Criado nas quintas do Rebispinheiro (Ribeiro Espinheiro para os «dotores»), guardava gado, cultivava pão e, junto do ribeiro, umas batatas, couves e outras hortaliças. Chegou a ter carro de vacas e mais tarde de burros, que as vacas eram caras e davam muito trabalho a alimentar. Por lá cresciam umas macieiras e cerejeiras, que ninguém plantara, trazidas as sementes pelos pássaros ou pelo vento, sabe Deus donde!

As çareijas não deviam ser más. Encheu uma cesta e toca a comer com caroço e tudo, pois dava muito trabalho tirar os caroços e perdia tempo de lavoura ou teria de comer poucas. Escolheu o método mais fácil: comer muitas com o caroço.
Despachou a cesta. Empanturrado, debruçou-se sobre a fontinha que, nascida no seu terreno, lacrimejava no ribeiro, quando a sua água não era desviada para o couval. E bebeu, bebeu, até se fartar, esquecendo as máximas dos mais velhos:
– Em ribê de çareijas e belanciê não se bebe áugua e vinho em ribê de belanciê é encortiçá-la no estômago.
Era o hábito, comer muitas, compradas à cesta na Feira-Nova no Sabugal. Bons tempos em que uma cesta de cerejas se comprava por uns vinte e cinco tostões!
O efeito não tardou a fazer sentir-se na barriga do Manel. Uma daquelas dores de barriga de se lhe tirar o chapéu. Bem puxava por uns bafos que saíssem pelo ânus. E nada. As dores eram tantas que o melhor era ir para casa e seguir para o médico. A casa chegou. Ir ao médico, não aguentava.
Mandaram chamar do Sabugal o Dr. Adalberto, natural do Ozendo, que tinha sido colega de meu pai na escola em que o Sr. Prof. Robalo, também do Ozendo, era o professor.

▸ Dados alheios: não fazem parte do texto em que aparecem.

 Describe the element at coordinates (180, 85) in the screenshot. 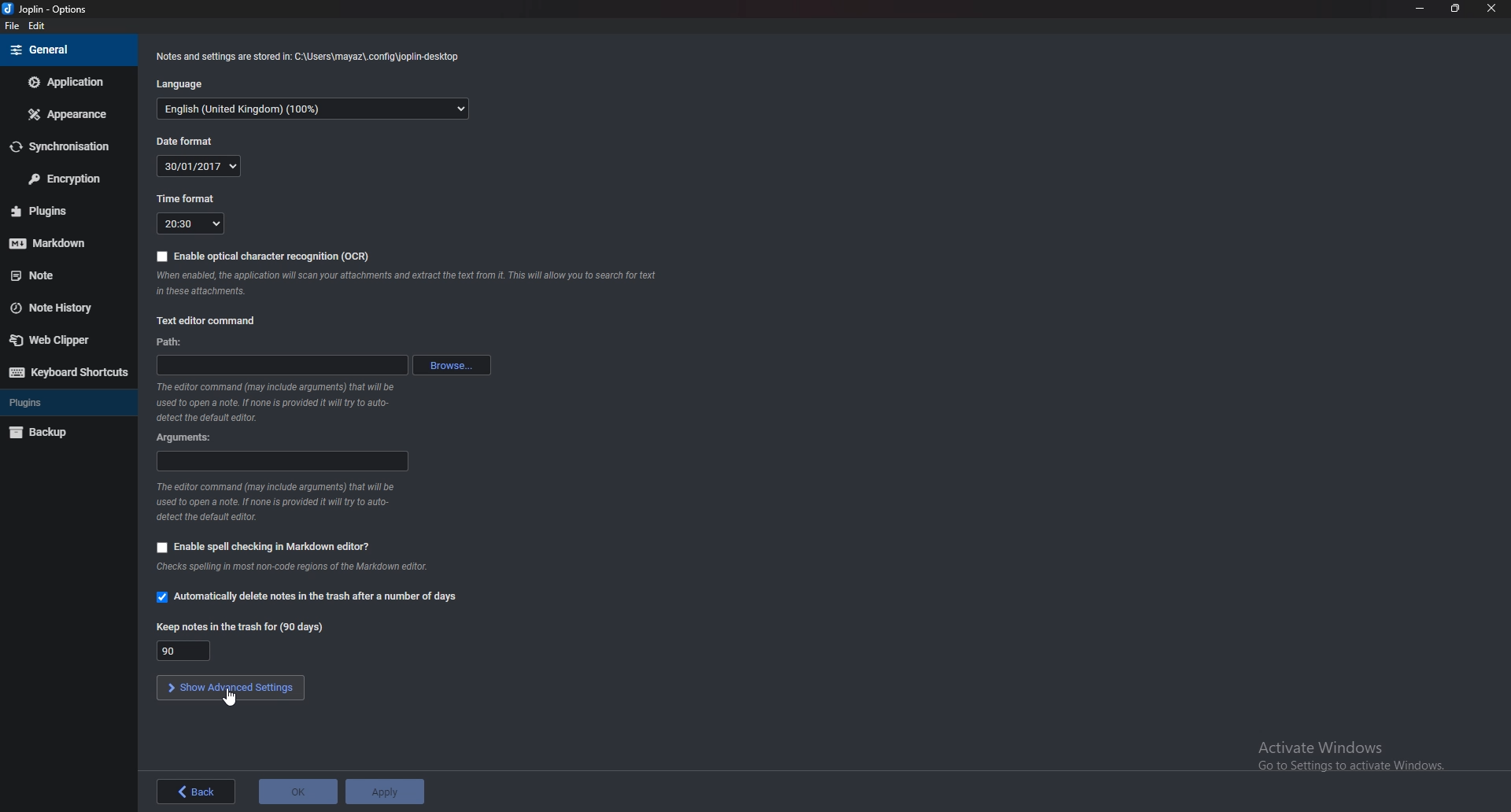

Pergunta-lhe o médico o que sente. Ele já não aguentava as dores de barriga. Pensou que ia morrer.
Soube o médico da façanha de ter comido uma cesta de cerejas sem tirar o caroço e logo se apercebeu que aquelas cólicas só passariam com uma intervenção de mão metida no ânus até o mais dentro possível do intestino, qual clister. Pede um balde e da barriga sai um baldão de caroços, operação que lhe alivia de imediato as dores.
Passados dois dias estava pronto para outra. Mas noutra é que ele não cairia.

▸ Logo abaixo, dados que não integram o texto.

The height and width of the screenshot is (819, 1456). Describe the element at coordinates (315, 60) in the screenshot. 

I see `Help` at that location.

Não sei se comeu çareijas mais alguma vez. Com caroço, certamente, que não! Com caroços não queria mais tratos.
Não se livrou contudo deles, pois a rapaziada logo lhe pôs a alcunha de Manel da Caroça, que manteve por toda a vida, alcunha que transmitiu aos descendentes.

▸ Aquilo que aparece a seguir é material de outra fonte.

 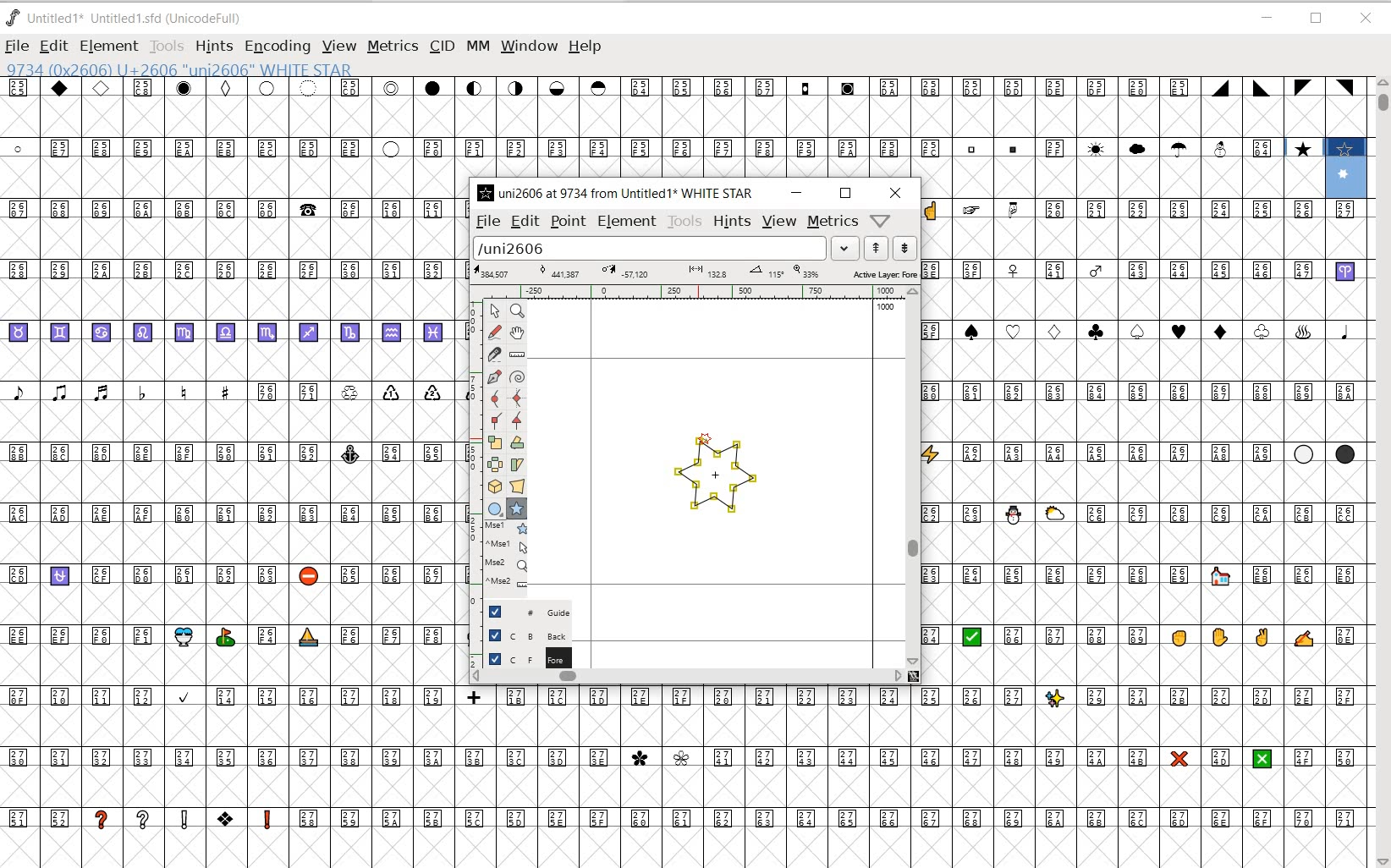 I want to click on POINTER, so click(x=493, y=311).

Terá contado a sua história das cerejas a São Pedro? Para entrar no céu, certamente que lha contou. Apanhou São Pedro de cara para o lado a rir a bandeiras despregadas e aí vai ele a entrar em passo de corrida.
São Pedro até se deve ter lembrado da história que com ele se passara quando Jesus lhe mandou guardar uma ferradura velha que encontraram no caminho. Com o dinheiro da venda da ferradura compraram cerejas. Justamente, cerejas! Mas poucas devem ter comido, que o dinheiro do negócio fora pouco.
Agora aparece-lhe um glutão de cerejas, que comera uma cesta delas de uma só vez. Até deve ter ficado com inveja, que as compradas com o dinheiro da ferradura não deram para guardar o sabor.
Notas:
Áugua – água
Belanciê – melancia.
Çareijas – cerejas.
Dotores – doutores.
Em ribê de – por cima de.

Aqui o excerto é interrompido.